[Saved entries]
——

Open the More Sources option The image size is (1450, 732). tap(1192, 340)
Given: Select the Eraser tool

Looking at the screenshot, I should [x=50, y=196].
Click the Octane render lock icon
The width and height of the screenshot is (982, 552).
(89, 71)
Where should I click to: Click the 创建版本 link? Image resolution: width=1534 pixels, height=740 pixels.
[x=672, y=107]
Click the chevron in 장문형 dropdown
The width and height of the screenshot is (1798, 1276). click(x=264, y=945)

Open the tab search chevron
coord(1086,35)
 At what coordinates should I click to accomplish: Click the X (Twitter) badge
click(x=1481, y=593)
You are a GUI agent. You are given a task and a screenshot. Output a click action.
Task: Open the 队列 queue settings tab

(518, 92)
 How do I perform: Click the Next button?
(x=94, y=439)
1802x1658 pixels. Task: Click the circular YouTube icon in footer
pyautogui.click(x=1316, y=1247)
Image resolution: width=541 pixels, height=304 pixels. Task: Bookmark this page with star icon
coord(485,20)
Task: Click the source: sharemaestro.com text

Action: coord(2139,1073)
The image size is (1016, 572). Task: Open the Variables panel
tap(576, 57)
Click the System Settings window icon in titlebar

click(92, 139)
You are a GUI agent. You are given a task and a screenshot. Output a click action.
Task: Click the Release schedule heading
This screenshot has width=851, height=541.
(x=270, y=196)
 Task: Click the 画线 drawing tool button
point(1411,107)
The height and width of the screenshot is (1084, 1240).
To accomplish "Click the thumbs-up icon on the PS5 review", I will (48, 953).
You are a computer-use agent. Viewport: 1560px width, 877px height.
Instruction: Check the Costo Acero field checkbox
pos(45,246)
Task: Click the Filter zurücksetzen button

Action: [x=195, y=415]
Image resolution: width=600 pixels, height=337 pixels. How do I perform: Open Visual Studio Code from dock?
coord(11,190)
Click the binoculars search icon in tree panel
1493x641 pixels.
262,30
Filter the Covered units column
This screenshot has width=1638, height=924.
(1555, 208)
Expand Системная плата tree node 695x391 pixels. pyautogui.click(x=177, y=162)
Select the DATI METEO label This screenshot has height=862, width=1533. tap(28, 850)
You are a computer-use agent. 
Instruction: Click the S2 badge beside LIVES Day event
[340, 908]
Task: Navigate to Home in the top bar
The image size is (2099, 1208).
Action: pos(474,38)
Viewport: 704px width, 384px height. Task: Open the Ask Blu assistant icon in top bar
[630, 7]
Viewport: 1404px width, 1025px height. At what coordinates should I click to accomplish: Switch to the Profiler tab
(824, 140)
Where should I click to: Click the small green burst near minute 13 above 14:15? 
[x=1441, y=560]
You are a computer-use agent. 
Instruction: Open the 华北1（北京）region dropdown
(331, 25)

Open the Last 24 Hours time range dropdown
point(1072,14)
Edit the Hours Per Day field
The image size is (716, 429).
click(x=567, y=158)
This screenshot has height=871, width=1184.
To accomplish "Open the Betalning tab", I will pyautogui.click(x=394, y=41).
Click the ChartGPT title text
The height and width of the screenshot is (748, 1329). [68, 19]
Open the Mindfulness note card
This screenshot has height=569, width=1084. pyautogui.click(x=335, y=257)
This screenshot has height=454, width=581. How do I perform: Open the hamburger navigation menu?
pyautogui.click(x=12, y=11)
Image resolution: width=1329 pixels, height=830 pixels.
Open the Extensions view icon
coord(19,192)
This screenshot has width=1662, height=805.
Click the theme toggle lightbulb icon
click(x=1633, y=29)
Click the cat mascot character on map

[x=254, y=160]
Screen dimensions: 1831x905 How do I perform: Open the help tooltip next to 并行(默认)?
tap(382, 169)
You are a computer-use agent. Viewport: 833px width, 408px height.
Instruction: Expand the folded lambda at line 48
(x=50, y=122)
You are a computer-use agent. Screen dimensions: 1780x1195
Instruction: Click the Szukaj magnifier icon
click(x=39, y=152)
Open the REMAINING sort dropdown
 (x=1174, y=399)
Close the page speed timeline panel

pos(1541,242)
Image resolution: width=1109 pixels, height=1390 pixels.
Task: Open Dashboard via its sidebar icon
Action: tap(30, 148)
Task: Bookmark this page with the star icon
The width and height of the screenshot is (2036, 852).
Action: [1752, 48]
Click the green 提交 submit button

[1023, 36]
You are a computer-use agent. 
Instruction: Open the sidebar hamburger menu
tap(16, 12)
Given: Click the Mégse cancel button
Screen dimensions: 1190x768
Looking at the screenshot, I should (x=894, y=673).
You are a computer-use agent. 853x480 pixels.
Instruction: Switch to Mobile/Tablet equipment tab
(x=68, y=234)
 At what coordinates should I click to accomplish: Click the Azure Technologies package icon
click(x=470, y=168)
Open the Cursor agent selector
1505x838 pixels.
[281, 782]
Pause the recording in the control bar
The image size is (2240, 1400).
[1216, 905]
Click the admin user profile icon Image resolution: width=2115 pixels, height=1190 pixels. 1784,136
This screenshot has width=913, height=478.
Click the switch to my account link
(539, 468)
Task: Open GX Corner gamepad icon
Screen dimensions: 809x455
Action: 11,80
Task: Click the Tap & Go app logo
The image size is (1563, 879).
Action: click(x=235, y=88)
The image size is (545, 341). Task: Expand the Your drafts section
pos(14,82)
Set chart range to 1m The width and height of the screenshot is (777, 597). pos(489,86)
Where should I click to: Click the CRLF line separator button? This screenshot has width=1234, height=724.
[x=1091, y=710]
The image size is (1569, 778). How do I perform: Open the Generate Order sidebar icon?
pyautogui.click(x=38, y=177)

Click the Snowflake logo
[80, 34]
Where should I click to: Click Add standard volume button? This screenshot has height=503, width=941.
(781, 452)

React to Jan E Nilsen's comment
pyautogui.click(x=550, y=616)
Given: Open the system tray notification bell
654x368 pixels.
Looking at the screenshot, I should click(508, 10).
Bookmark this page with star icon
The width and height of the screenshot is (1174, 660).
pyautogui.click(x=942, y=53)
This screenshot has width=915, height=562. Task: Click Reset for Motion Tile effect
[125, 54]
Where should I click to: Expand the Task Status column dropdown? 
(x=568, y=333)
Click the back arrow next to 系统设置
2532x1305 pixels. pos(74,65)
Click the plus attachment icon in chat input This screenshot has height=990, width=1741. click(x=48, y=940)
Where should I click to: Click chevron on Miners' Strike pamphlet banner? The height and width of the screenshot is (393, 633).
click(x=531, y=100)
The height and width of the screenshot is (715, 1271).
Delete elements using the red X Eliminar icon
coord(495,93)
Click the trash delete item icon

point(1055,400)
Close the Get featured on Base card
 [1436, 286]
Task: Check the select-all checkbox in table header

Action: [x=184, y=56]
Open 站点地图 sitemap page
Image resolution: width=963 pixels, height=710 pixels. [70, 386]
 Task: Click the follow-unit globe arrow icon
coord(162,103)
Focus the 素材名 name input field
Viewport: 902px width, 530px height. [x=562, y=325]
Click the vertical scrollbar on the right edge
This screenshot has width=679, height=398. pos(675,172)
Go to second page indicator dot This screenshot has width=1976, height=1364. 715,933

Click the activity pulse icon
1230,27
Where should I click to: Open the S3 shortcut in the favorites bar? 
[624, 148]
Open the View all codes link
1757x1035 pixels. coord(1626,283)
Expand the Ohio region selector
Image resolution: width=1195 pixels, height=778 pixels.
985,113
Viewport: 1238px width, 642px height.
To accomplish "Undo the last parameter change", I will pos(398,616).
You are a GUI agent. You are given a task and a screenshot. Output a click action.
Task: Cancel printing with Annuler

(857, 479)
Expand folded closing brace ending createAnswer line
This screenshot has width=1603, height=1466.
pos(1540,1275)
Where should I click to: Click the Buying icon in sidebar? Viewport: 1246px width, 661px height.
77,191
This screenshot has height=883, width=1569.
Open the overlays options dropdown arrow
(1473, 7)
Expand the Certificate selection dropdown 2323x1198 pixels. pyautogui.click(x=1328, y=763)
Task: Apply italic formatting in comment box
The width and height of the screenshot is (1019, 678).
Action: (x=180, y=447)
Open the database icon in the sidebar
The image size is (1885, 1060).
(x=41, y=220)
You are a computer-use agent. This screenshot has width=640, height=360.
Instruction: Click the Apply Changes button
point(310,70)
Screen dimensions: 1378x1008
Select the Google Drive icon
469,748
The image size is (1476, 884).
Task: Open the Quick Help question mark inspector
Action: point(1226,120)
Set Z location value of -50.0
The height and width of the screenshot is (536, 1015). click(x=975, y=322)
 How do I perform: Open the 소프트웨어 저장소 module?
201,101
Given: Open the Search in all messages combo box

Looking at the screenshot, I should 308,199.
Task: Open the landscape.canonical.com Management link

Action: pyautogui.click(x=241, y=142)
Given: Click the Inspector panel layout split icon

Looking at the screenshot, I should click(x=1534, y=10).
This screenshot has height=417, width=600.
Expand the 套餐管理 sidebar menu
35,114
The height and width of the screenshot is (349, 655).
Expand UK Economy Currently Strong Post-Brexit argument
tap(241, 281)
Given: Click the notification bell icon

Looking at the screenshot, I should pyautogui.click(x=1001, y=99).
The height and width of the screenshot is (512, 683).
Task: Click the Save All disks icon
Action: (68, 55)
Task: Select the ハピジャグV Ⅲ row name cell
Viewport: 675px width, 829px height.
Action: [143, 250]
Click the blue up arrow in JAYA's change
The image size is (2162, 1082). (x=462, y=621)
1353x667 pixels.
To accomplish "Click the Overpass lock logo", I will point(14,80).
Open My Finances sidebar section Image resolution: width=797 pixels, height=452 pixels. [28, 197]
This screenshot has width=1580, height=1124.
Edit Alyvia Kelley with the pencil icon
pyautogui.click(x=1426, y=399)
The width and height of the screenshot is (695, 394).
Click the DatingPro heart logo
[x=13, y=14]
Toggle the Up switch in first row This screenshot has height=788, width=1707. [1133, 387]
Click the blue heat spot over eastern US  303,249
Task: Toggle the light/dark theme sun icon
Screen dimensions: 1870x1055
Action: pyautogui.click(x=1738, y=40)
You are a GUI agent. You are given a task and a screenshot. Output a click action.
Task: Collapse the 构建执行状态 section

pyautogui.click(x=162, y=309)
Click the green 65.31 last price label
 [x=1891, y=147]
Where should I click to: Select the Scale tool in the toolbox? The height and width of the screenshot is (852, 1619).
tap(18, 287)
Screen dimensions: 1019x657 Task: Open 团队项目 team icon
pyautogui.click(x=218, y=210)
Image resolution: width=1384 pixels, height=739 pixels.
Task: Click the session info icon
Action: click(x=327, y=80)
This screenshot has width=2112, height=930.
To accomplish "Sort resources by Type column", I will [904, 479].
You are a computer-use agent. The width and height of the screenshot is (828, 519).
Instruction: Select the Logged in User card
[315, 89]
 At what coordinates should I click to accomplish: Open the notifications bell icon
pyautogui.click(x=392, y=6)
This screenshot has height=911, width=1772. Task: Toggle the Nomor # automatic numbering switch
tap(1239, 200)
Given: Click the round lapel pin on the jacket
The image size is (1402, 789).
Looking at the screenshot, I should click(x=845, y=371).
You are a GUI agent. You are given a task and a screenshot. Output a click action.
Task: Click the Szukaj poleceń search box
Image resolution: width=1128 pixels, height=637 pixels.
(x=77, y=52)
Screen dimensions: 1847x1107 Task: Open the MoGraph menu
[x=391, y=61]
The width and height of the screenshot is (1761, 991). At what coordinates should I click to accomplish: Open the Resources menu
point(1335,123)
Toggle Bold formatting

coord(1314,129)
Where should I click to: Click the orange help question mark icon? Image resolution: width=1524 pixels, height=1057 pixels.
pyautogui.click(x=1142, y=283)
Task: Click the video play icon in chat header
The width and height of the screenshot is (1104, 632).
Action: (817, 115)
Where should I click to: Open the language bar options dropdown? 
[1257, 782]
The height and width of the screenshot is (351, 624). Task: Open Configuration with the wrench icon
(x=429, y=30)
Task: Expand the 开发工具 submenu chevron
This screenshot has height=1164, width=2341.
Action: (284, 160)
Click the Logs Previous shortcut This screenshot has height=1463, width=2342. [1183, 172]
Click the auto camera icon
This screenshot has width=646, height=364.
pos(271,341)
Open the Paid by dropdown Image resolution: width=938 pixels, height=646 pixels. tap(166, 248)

——

→ Action item: Copy only this part of the entries above: the line with "Pause the recording in the control bar", the line with "Set chart range", and the lines between, all exactly as written.

→ Answer section:
Pause the recording in the control bar
The image size is (2240, 1400).
[1216, 905]
Click the admin user profile icon Image resolution: width=2115 pixels, height=1190 pixels. 1784,136
This screenshot has width=913, height=478.
Click the switch to my account link
(539, 468)
Task: Open GX Corner gamepad icon
Screen dimensions: 809x455
Action: 11,80
Task: Click the Tap & Go app logo
The image size is (1563, 879).
Action: click(x=235, y=88)
The image size is (545, 341). Task: Expand the Your drafts section
pos(14,82)
Set chart range to 1m The width and height of the screenshot is (777, 597). pos(489,86)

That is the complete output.